The Second Book of Songs (title in Early Modern English: The Second Booke of Songs or Ayres of 2, 4 and 5 parts: with Tableture for the Lute or Orpherian, with the Violl de Gamba) is a book of songs composed by Renaissance composer John Dowland and published in London in 1600. He dedicated it to Lucy Russell, Countess of Bedford.

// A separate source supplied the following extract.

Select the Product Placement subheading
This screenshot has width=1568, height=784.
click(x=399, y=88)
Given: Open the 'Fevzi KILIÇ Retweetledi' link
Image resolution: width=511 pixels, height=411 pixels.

The book contains 22 songs plus an instrumental number, a "lesson for the Lute and Base Viol, called Dowlands a dew" (his First Book of Songs of 1597 contained 21 songs plus an instrumental number). The music is often described as lute songs, but this is somewhat misleading. The title page offers options regarding the instruments to be used. Also, some songs are appropriate for more than one voice, although madrigal-like scoring is less prominent than in the First Booke where all the songs can be performed in a four-part version.

Lyrics
Many of the lyrics are anonymous. There has been speculation that Dowland wrote some of his own lyrics, but there is not any firm evidence for this. Whoever wrote them, the quality has been recognised as being high.
Fine knacks for ladies, in which the anonymous poet takes on the role of a pedlar,  has been anthologised as an example of Elizabethan verse, for example in The Norton Anthology of Poetry.

Publication history
In his address to the "courteous reader" at the beginning of the First Book of Songs, Dowland announced his intention to publish more songs. The first book was printed by Peter Short, who had recently become involved in music printing. For the second book, Dowland turned to a different team - the publisher was George Eastland of Fleet Street (an obscure figure who appears to have known the Dowland family) and the printer was Thomas East, an experienced music printer. A fee had to be paid to Thomas Morley, who held a patent (a monopoly of music printing) from 1598.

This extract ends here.